* _Objectifs_:
a – D'après le texte fourni, que répondre aux questions suivantes ?
(i) Pourquoi le vieillard s'est-il noyé ?
(ii) Qu'a fait la majorité des confrères de l'artiste ?
(iii) Qu'est-ce qui, selon le second paragraphe, est refusé à l'artiste ?
b – Transcrivez fidèlement un passage du texte fourni, en commençant aux mots « Ce vieillard s’est » et en vous arrêtant après « de la tombe ! ».

* _Texte fourni_:
════════════════
Ce vieillard s’est noyé parce qu’il n’avait plus de pain ! — Cet artiste s’est pendu parce que la majorité de ses confrères a diffamé son cœur et nié son talent ! — Cette jeune fille a vu l’amant que préférait son âme devenir le mari d’une autre femme, et ne pouvant veiller dans les transports d’amour, elle a voulu s’endormir dans la tranquillité de la tombe !

Et pourquoi le pain manque-t-il aux vieillards ? — Pourquoi les encouragements sont-ils refusés à l’artiste ? — Pourquoi la beauté, la santé, les qualités du cœur ne comptent-elles plus dans les balances qui pèsent la fortune ?
════════════════
* _Données recueillies_:
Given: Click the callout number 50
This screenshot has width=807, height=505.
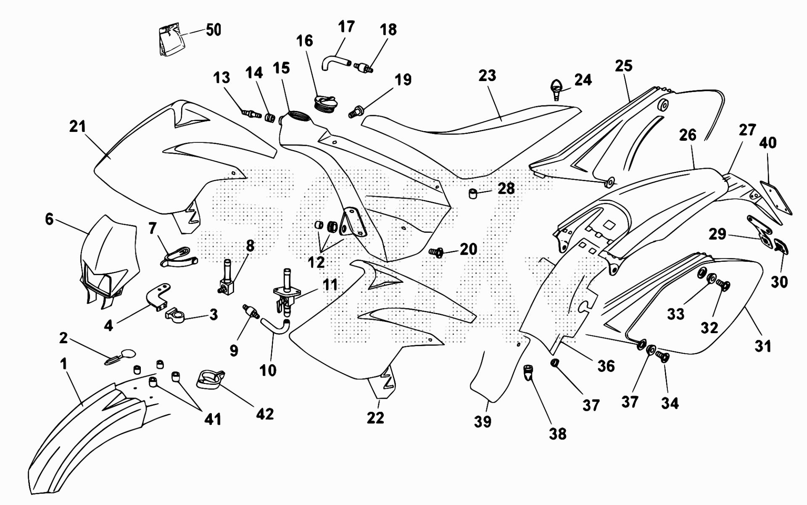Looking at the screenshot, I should (213, 30).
════════════════
* _Réponses_:
a –
(i) Parce qu'il n'avait plus de pain.
(ii) Elle a diffamé son cœur et nié son talent.
(iii) Les encouragements.

b –
Ce vieillard s’est noyé parce qu’il n’avait plus de pain ! — Cet artiste s’est pendu parce que la majorité de ses confrères a diffamé son cœur et nié son talent ! — Cette jeune fille a vu l’amant que préférait son âme devenir le mari d’une autre femme, et ne pouvant veiller dans les transports d’amour, elle a voulu s’endormir dans la tranquillité de la tombe !